The risk of AI developers, together with their interaction with the 2 previously discussed stakeholders, stares into legal terra incognita . It has been postulated that products liability frameworks would govern, although courts have generally not considered software as “products” in a tangible sense. ^, There is reason to assume that this may change as AI technologies become increasingly embedded within physical platforms capable of causing bodily harm. If this is so, a negligence framework would apply; however, questions of AI developer duty remain unanswered. Which industry standards would be called on in the absence of an AI-specific framework? Are independent developers subject to different standards of care than multinational tech conglomerates? What of health care institutions who modify the programs they purchase or train them on new datasets? In this sense, AI technologies may prove victims of their own novelty, given the relative juvenescence of the field and sparse body of relevant case law from which to derive judicial precedent. It remains to be determined how courts will interpret fault and causation for continuously learning algorithms. Alternatively, AI developers could be held to principles of strict liability should plaintiffs assert that manufacturing defects inherent to the AI product itself caused their injuries.

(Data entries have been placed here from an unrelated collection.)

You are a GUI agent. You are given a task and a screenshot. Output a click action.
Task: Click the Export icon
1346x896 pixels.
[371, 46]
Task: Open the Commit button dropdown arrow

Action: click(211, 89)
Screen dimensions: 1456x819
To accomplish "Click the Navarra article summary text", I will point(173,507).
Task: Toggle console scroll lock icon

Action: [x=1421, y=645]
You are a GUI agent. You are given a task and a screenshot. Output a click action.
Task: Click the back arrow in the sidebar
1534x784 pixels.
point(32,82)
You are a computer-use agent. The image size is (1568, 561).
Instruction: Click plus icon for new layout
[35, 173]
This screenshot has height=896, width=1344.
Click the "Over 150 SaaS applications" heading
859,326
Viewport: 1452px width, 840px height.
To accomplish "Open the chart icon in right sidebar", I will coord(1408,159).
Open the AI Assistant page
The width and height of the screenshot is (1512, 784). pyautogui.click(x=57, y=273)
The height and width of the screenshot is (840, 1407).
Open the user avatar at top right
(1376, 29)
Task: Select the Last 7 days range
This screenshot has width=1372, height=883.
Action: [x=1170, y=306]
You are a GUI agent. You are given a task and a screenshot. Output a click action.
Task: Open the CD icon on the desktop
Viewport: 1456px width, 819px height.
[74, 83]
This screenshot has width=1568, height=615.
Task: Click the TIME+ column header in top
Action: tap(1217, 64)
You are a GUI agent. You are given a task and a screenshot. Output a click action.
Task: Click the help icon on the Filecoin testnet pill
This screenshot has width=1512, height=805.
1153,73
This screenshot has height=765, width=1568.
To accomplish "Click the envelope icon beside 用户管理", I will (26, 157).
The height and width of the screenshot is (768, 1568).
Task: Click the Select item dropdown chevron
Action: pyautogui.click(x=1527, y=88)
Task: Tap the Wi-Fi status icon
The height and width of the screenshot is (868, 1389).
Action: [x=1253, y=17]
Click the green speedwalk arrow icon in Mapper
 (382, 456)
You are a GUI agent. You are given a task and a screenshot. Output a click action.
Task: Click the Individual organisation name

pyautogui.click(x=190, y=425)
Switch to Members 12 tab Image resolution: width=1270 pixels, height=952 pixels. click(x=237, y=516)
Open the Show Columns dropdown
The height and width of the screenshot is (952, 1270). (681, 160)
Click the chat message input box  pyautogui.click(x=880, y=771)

These questions are further complicated by the apportionment of liability between these 3 sets of actors. For instance, a sued physician group may indemnify an AI developer in a malpractice suit and accordingly seek compensation. Plaintiffs may moreover sue any one or a combination of these 3 stakeholders in their own right. Qualitatively, AI technology pushes the frontiers of contemporary tort theory, raising novel issues of control, foreseeability, and ex ante quantifications of the magnitude and probability of harm in manners substantially more complicated than with human actors alone.

Clinics care points

•

Not all clinical AI products require FDA approval; those used for administrative support or record management may be exempt.
•

Radiology departments and clinics should seek to integrate AI technologies with PACS and the EHR.
•

Radiologists should receive training in the basics of AI deployment and troubleshooting.
•

Physicians, administrators, and support personnel must take measures to maintain the security, confidentiality, and robustness of patient data used in AI products.
•

Radiologists and their employers should maintain standard operating procedures for clinical AI to reduce harm and mitigate liability exposure.